Saved data entries

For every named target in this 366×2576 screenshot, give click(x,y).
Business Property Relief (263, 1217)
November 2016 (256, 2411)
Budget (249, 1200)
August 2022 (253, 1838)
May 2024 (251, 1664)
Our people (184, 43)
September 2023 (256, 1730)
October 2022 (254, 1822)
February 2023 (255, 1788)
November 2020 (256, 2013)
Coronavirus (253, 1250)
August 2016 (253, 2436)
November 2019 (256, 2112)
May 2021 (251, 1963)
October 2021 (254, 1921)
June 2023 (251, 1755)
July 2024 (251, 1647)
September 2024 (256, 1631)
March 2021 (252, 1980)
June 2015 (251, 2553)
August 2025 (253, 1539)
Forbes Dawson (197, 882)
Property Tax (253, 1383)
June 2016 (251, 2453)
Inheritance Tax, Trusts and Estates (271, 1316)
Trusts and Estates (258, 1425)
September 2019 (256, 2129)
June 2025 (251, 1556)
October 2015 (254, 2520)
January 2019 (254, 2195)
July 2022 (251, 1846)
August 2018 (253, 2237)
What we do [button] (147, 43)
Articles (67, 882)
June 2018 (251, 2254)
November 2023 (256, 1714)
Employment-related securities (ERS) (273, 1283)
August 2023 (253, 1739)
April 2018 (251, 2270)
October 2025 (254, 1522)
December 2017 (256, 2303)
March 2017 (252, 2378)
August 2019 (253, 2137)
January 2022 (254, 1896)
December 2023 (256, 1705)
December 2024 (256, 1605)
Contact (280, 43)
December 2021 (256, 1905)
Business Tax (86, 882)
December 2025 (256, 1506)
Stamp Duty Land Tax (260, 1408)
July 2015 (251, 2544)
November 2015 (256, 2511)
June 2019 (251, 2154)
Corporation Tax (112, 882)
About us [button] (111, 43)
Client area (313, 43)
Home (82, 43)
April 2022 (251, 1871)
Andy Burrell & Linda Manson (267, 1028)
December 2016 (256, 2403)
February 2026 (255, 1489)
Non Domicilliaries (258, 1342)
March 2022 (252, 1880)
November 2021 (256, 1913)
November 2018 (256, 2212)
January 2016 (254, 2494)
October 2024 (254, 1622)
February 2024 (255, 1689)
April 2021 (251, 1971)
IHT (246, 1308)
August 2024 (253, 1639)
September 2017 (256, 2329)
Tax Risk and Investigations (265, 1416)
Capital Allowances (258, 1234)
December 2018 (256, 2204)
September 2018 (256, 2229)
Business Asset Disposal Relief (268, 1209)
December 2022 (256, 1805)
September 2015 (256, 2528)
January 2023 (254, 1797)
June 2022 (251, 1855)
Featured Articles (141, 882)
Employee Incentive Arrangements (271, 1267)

* _Exercise goal_
There is a line with "September 2024 (256, 1631)" and a line with "June 2025 (251, 1556)" above. Copy exactly those two lines and all lines between them, with nothing else.

* _Final answer_
September 2024 (256, 1631)
March 2021 (252, 1980)
June 2015 (251, 2553)
August 2025 (253, 1539)
Forbes Dawson (197, 882)
Property Tax (253, 1383)
June 2016 (251, 2453)
Inheritance Tax, Trusts and Estates (271, 1316)
Trusts and Estates (258, 1425)
September 2019 (256, 2129)
June 2025 (251, 1556)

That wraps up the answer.